= Beginning of Section =

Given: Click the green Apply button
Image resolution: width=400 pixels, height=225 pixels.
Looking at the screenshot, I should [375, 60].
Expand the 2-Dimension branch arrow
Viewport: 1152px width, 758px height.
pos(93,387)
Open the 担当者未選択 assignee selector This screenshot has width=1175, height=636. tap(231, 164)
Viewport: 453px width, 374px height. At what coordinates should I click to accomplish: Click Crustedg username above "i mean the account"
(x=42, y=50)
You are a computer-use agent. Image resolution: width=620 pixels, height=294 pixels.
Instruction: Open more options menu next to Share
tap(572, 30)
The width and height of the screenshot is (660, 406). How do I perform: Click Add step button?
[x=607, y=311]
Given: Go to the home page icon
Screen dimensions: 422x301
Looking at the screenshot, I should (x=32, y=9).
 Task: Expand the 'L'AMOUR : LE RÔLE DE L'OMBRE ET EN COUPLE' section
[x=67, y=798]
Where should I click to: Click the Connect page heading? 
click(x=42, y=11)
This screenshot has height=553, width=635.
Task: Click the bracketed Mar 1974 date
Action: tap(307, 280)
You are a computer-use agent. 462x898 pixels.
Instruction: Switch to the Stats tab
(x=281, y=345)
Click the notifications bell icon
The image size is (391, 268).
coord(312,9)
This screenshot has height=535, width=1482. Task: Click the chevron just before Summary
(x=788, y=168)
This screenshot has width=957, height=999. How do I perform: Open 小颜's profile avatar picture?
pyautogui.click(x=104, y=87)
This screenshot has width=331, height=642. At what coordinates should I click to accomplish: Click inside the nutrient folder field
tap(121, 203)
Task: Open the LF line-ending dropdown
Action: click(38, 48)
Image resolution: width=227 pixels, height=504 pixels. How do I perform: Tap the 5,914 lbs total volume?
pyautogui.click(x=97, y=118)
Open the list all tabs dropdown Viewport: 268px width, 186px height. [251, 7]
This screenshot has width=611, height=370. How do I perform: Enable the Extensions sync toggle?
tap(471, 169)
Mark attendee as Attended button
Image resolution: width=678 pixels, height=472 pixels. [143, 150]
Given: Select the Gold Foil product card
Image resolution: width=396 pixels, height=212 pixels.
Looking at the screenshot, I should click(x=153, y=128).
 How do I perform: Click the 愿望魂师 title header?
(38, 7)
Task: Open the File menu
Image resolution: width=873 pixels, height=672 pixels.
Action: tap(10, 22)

= End of Section =

__What you will do__
With the line that contains "Given: Select the Gold Foil product card" as the start, output every line through the end of the entries exactly. Add no other lines.

__Completed exercise__
Given: Select the Gold Foil product card
Image resolution: width=396 pixels, height=212 pixels.
Looking at the screenshot, I should click(x=153, y=128).
 How do I perform: Click the 愿望魂师 title header?
(38, 7)
Task: Open the File menu
Image resolution: width=873 pixels, height=672 pixels.
Action: tap(10, 22)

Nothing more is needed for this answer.